The 1.56 billion year old microscopic cell
fragments from the Gaoyuzhuang Formation

More:
http://prehistoricict.blogspot.com/2016/05/macroscopic-eukaryotes-from-boring.html

~ ~ ~

Decimetre-scale multicellular eukaryotes from the 1.56-billion-year-old Gaoyuzhuang Formation in North China

Abstract
Fossils of macroscopic eukaryotes are rarely older than the Ediacaran Period (635-541 million years (Myr)), and their interpretation remains controversial. Here, we report the discovery of macroscopic fossils from the 1,560-Myr-old Gaoyuzhuang Formation, Yanshan area, North China, that exhibit both large size and regular morphology. Preserved as carbonaceous compressions, the Gaoyuzhuang fossils have statistically regular linear to lanceolate shapes up to 30 cm long and nearly 8 cm wide, suggesting that the Gaoyuzhuang fossils record benthic multicellular eukaryotes of unprecedentedly large size.
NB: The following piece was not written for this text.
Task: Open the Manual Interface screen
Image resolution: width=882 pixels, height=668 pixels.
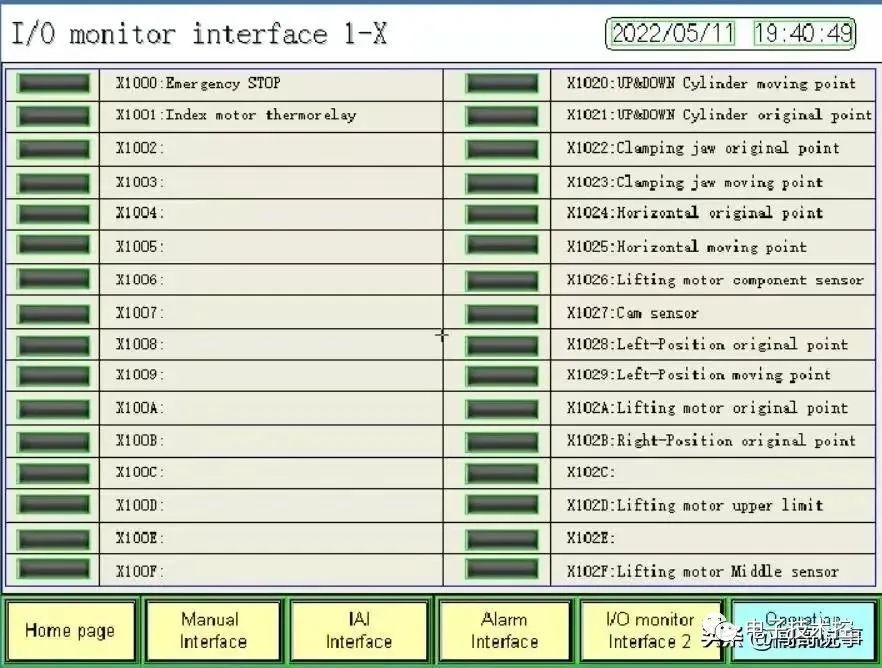Action: [x=212, y=631]
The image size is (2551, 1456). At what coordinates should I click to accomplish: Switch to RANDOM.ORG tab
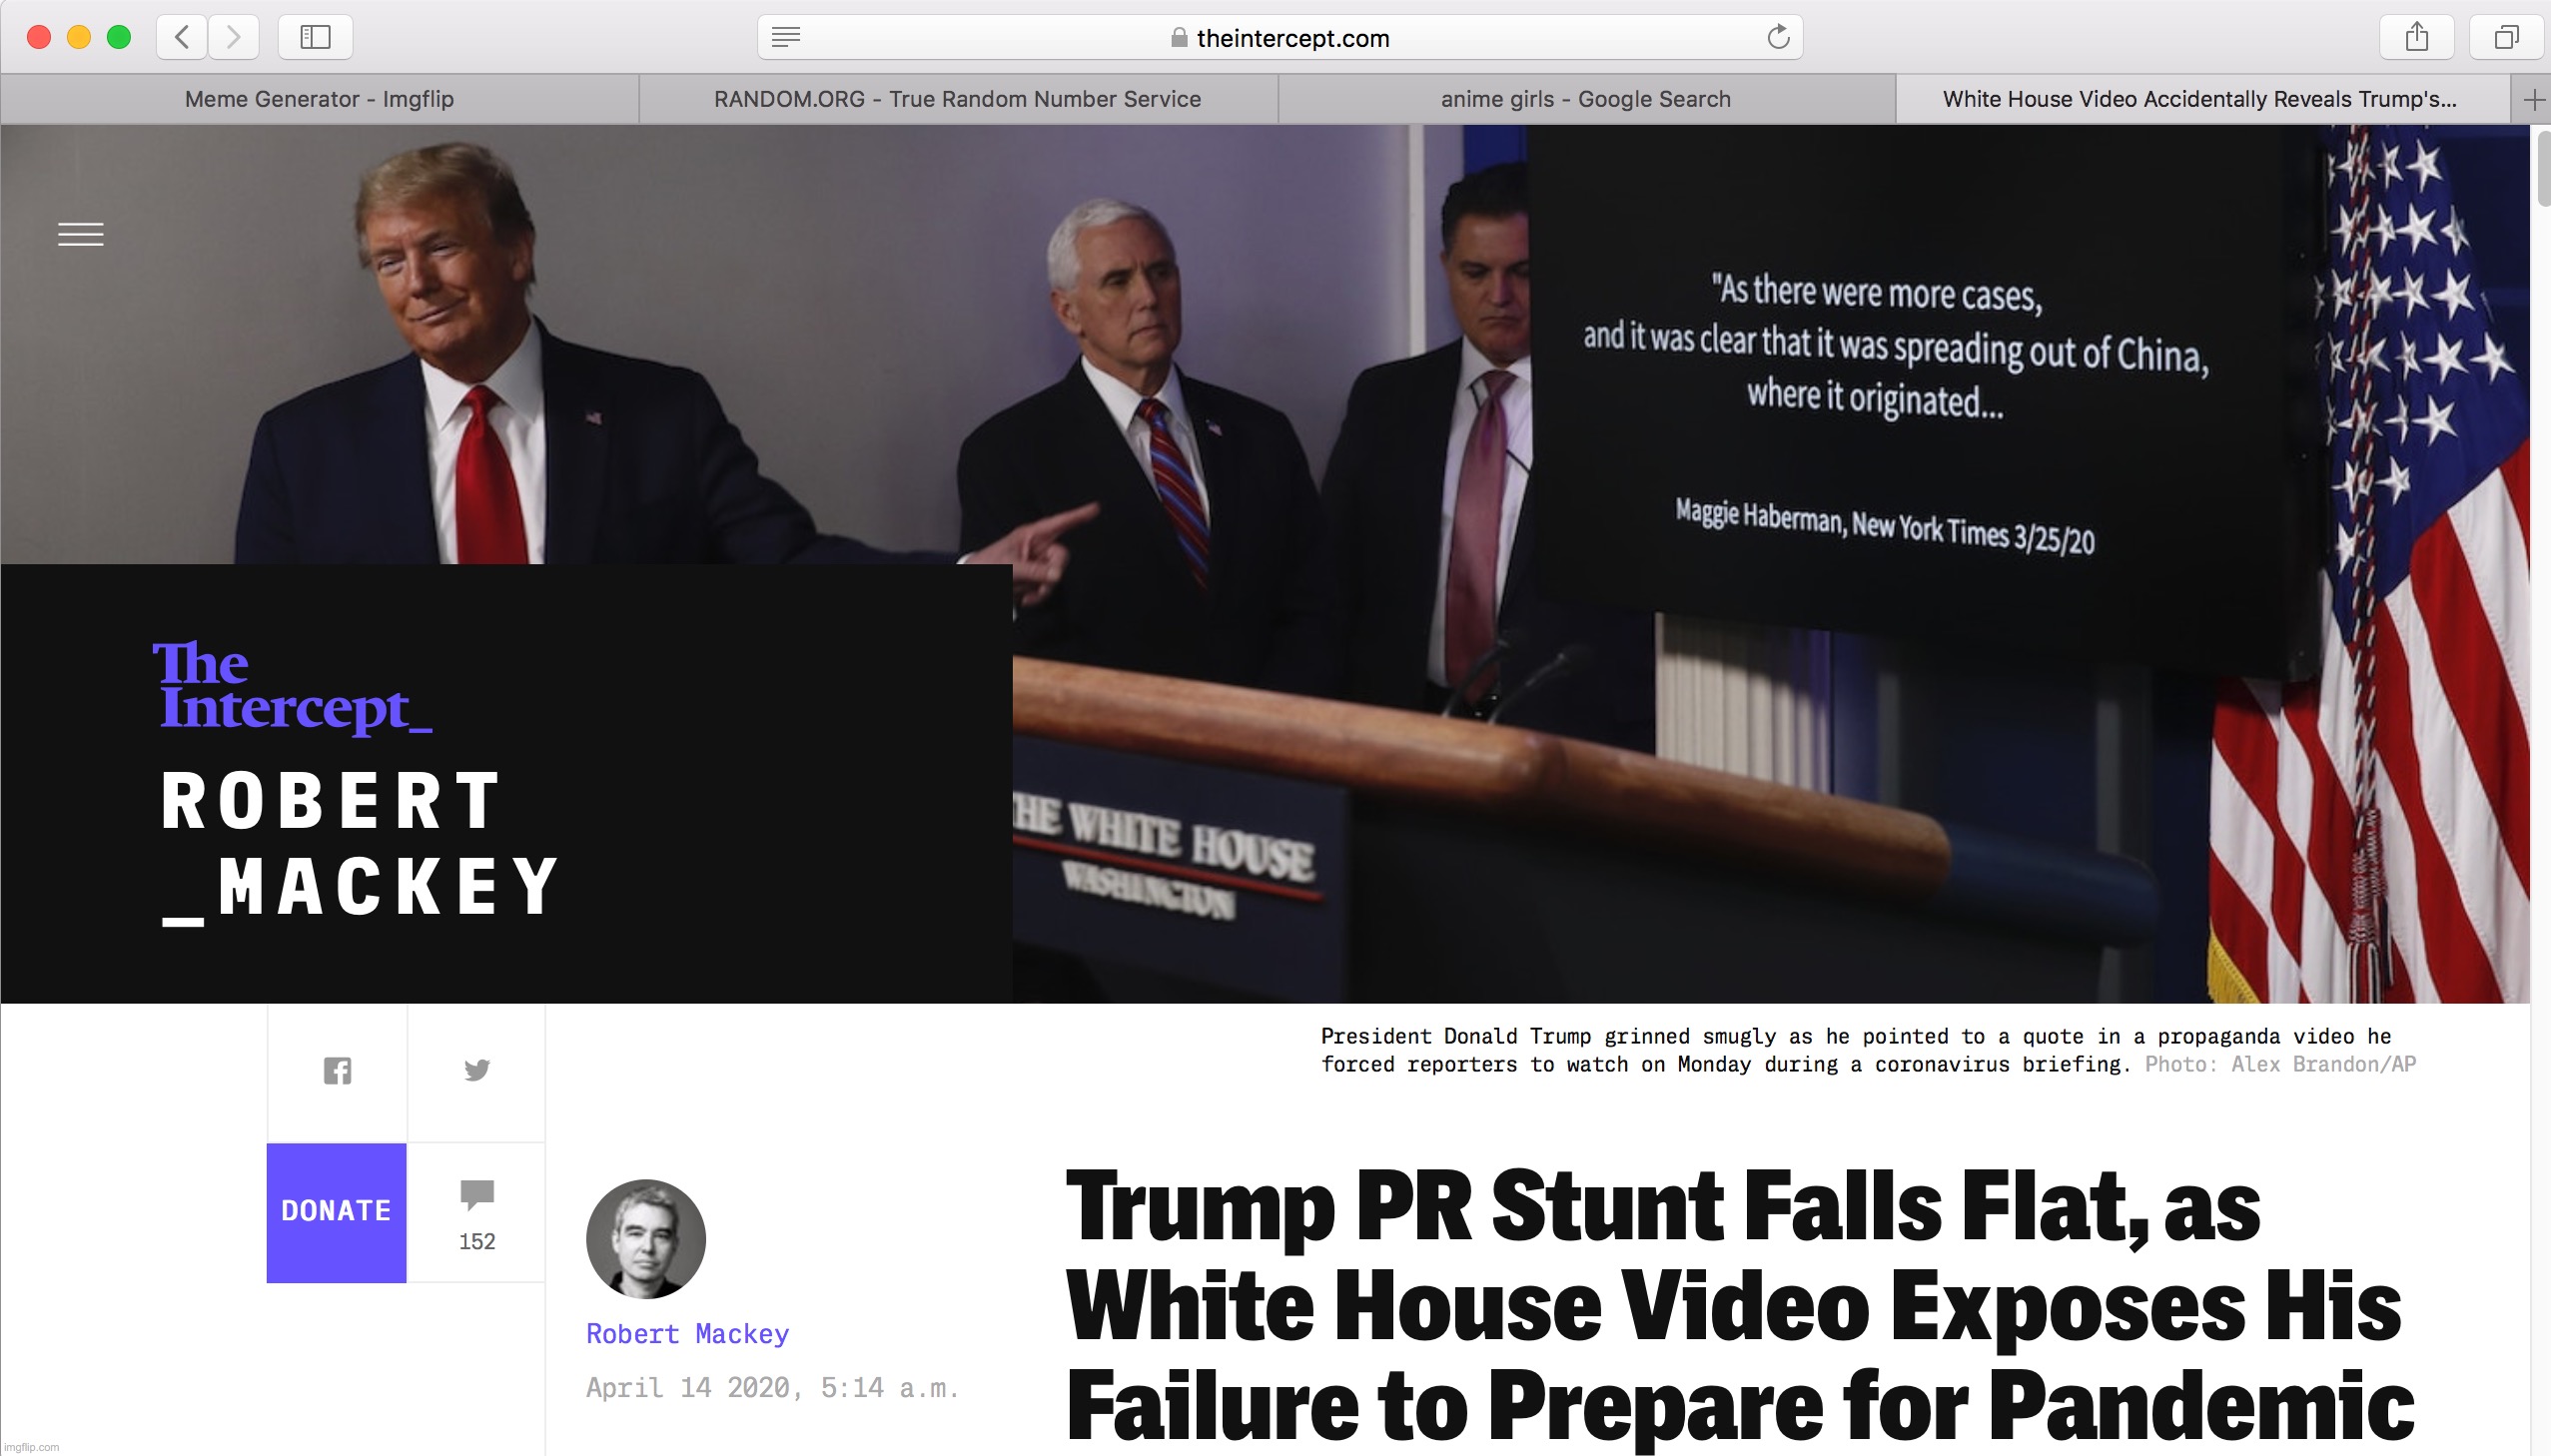[957, 98]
Syngenetic fragments showing closely packed ?10 ?m cells arranged in a thick sheet further reinforce the interpretation. Comparisons with living thalloid organisms suggest that these organisms were photosynthetic, although their phylogenetic placement within the Eukarya remains uncertain. The new fossils provide the strongest evidence yet that multicellular eukaryotes with decimetric dimensions and a regular developmental program populated the marine biosphere at least a billion years before the Cambrian Explosion.

More:
https://www.researchgate.net/publication/303318932_Decimetre-scale_multicellular_eukaryotes_from_the_156-billion-year-old_Gaoyuzhuang_Formation_in_North_China

~ ~ ~

Carbonaceous biosignatures of the earliest putative macroscopic multicellular eukaryotes from 1630 Ma Tuanshanzi Formation, north China

https://www.sciencedirect.com/science/article/pii/S0301926817303030

~ ~ ~

I have never read any of these terms, and am amazed there are people here who actually know about the subject.

The idea there is a fossil of something over a billion years old in existence is far more than enough to overwhelm a clueless person. Wow.